> [THE DATA]:
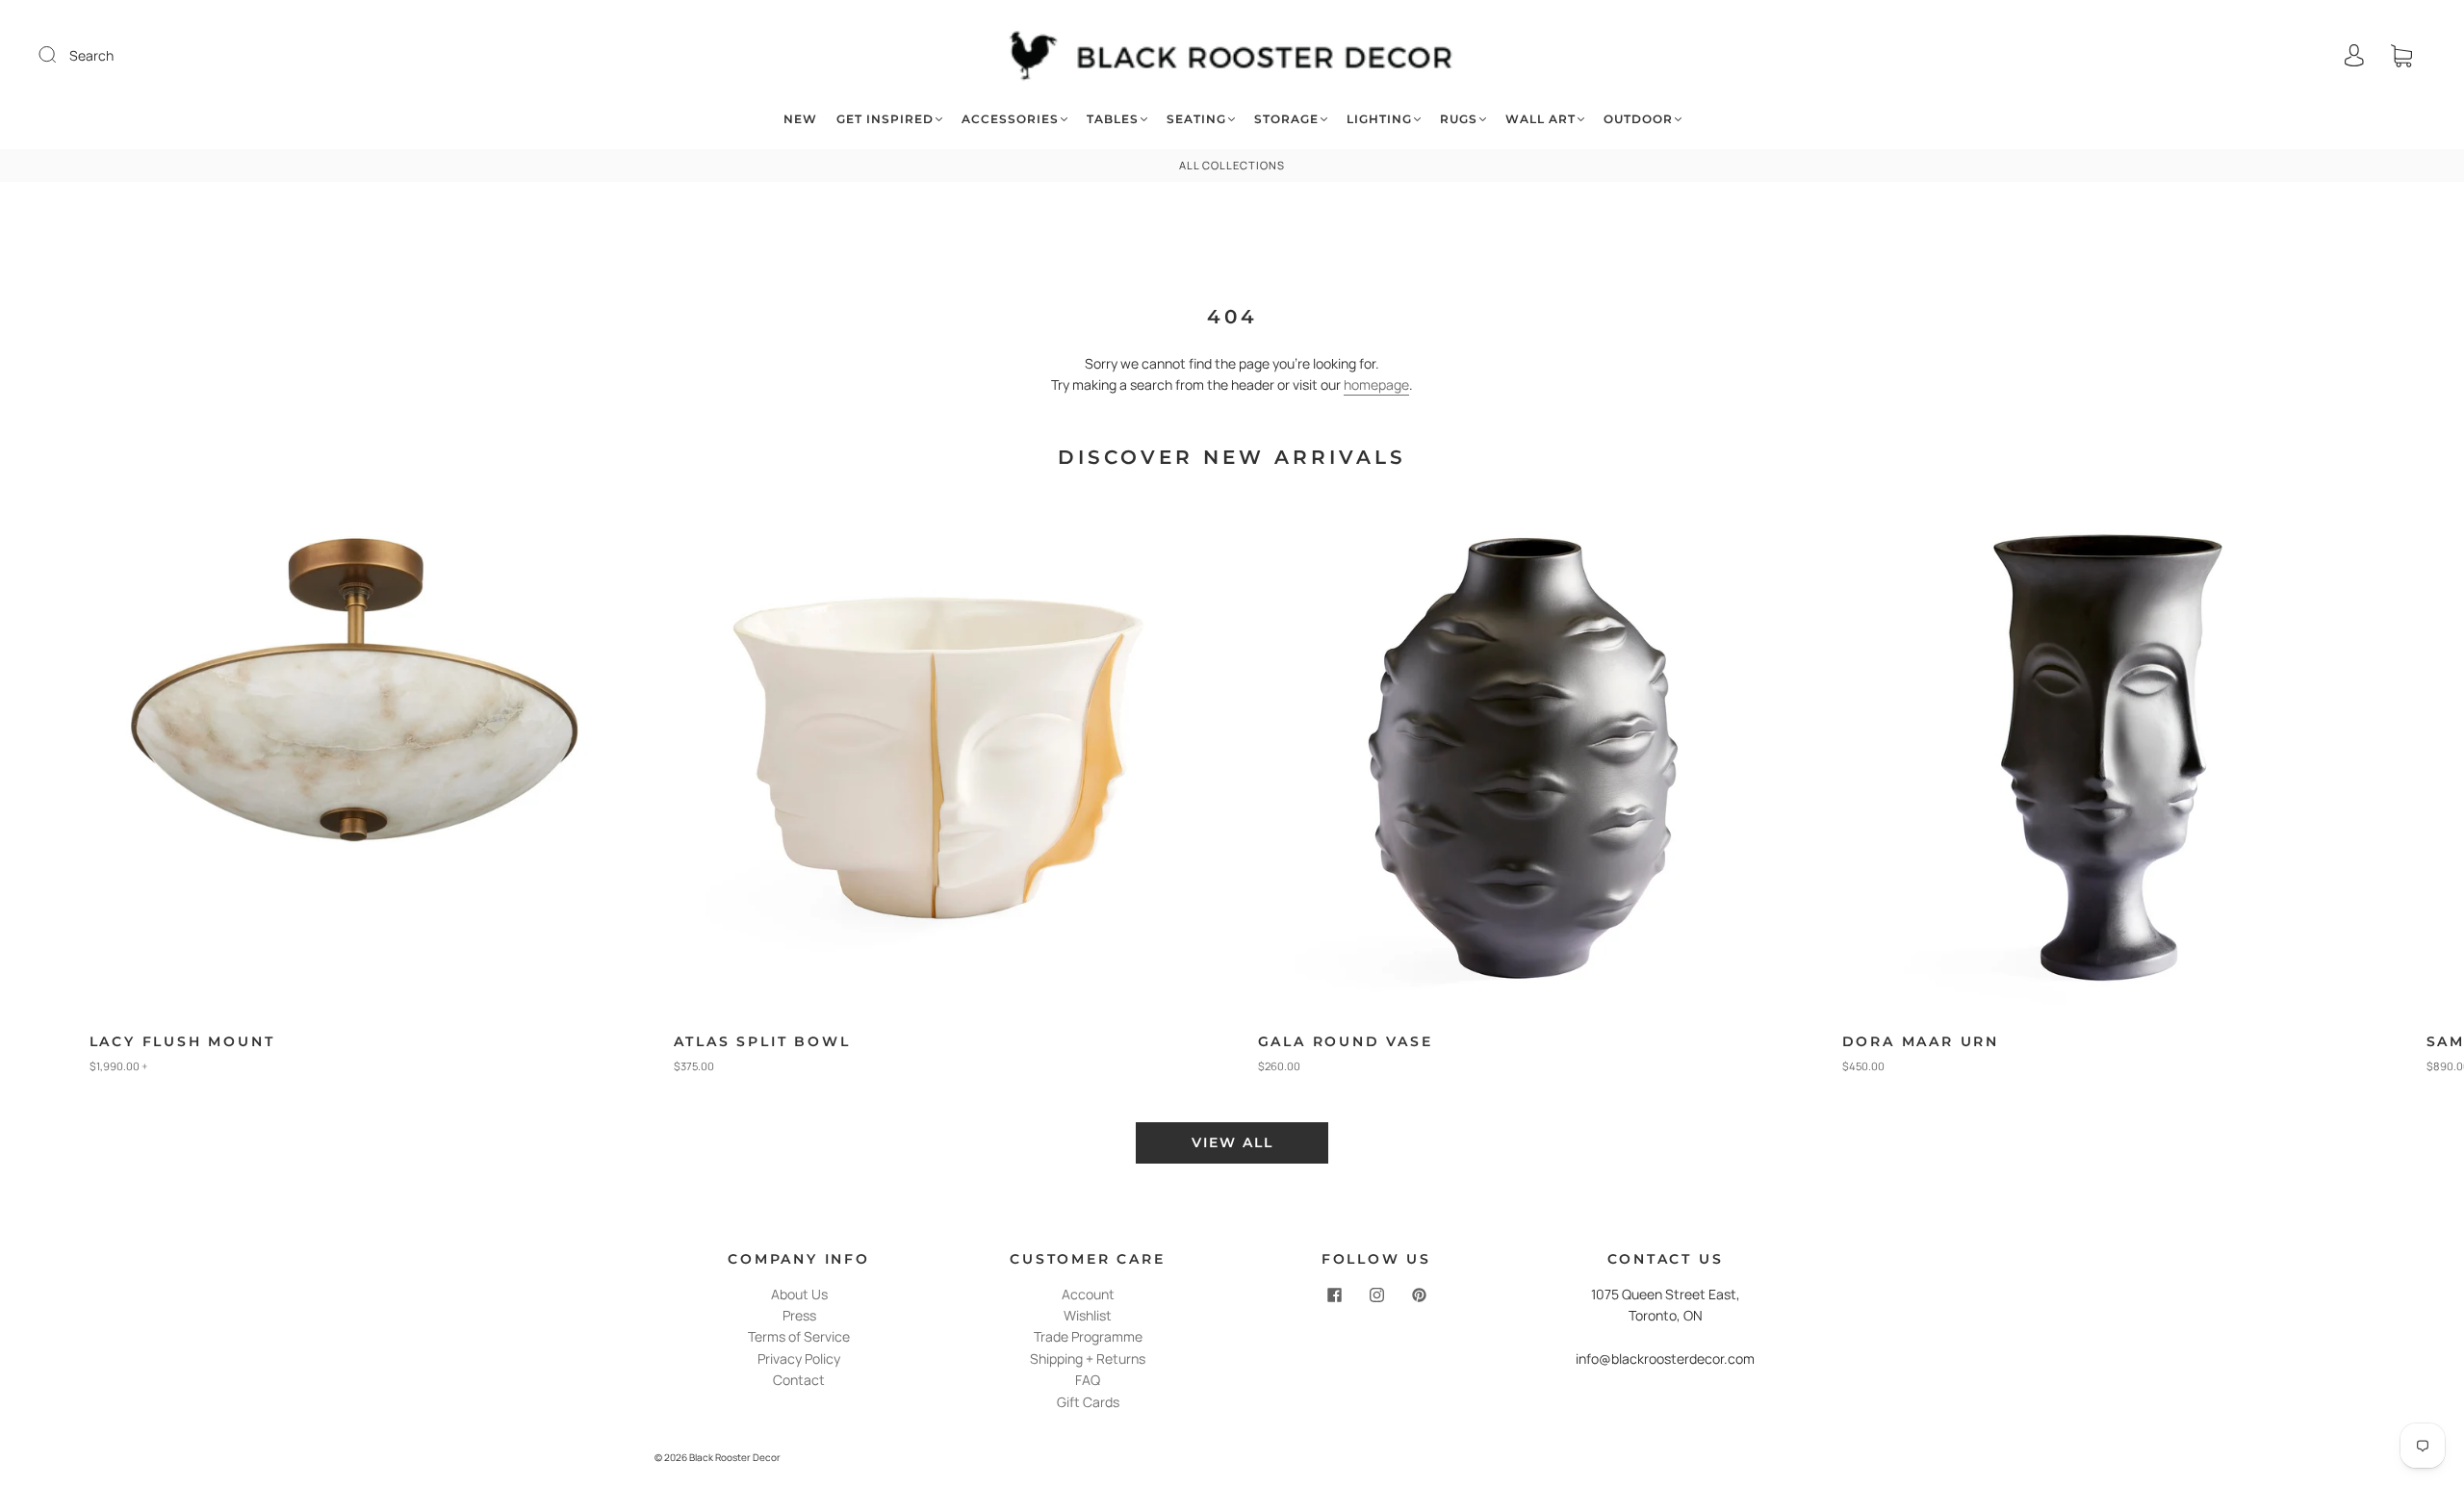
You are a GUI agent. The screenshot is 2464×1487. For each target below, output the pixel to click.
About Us (799, 1294)
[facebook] (1334, 1295)
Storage (1286, 119)
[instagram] (1376, 1295)
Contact (799, 1380)
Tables (1113, 119)
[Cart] (2401, 55)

> [REQUIRED ACTION]:
Every record above should be set down exactly, with the pictures left out.

> [TASK OUTPUT]:
You are a GUI agent. The screenshot is 2464×1487. For each target below, output the pixel to click.
About Us (799, 1294)
[facebook] (1334, 1295)
Storage (1286, 119)
[instagram] (1376, 1295)
Contact (799, 1380)
Tables (1113, 119)
[Cart] (2401, 55)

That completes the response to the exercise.